== Assignment ==
Please write out the part of the passage on SpV involvement between "Comparisons of clinicopathological" and "those with clear/abutment.", inclusive, word for word.

== Reading passage ==
--------------------

Patients who completed AC had significantly better OS (5-year OS: 32.9% vs. 65.9%, p < 0.001) and remaining RFS (19.3% vs. 46.6%, p = 0.005) than those who could not complete AC (Fig. 2g and h).
Correlation between radiological and pathological SpV involvement
The correlation between the radiological and pathological SpV involvement is shown in Fig. 3e. Out of 45 patients with radiological SpV clear/abutment, 4 (8.9%) were found to have pathological SpV invasion. In contrast, of the 43 patients who showed radiological SpV encasement, 17 (39.5%) had SpV invasion. The sensitivity and specificity for identifying pathological SpV invasion were 81.0% and 61.2%, respectively.
Comparisons of clinicopathological characteristics according to radiological SpV involvement status
When comparing patients with clear/abutment (n = 45) and encasement (n = 43) regarding radiological SpV involvement before NAT (Table 3), patients with clear/abutment had a significantly lower induction rate of NAT than those with encasement (37.8% vs. 81.4%, p < 0.001). Although the intraoperative findings were comparable between the two groups, patients with encasement had significantly larger tumours (20 vs. 30 mm, p = 0.009). Furthermore, patients with encasement demonstrated significantly higher rates of retroperitoneal invasion (35.6% vs. 67.4%, p = 0.003), SpV invasion (8.9% vs. 39.5%, p < 0.001), and perineural invasion (4.4% vs. 30.2%, p = 0.001) than those with clear/abutment.
Comparison of survival according to radiological SpV involvement status
When comparing the OS and RFS of patients with clear/abutment and encasement in relation to radiological SpV involvement (Fig. 3f and g), patients with encasement had significantly worse OS (5-year OS: 41.0% vs. 68.1%, p = 0.039) and remaining RFS (5-year RFS: 21.5% vs. 55.7%, p < 0.001) than those with SpV clear/abutment.

--------------------

== Extracted entries ==
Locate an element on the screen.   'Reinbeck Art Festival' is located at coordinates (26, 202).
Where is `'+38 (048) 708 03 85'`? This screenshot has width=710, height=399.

--------------------

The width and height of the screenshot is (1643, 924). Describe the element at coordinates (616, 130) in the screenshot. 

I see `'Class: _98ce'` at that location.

--------------------

== Expected output ==
Comparisons of clinicopathological characteristics according to radiological SpV involvement status
When comparing patients with clear/abutment (n = 45) and encasement (n = 43) regarding radiological SpV involvement before NAT (Table 3), patients with clear/abutment had a significantly lower induction rate of NAT than those with encasement (37.8% vs. 81.4%, p < 0.001). Although the intraoperative findings were comparable between the two groups, patients with encasement had significantly larger tumours (20 vs. 30 mm, p = 0.009). Furthermore, patients with encasement demonstrated significantly higher rates of retroperitoneal invasion (35.6% vs. 67.4%, p = 0.003), SpV invasion (8.9% vs. 39.5%, p < 0.001), and perineural invasion (4.4% vs. 30.2%, p = 0.001) than those with clear/abutment.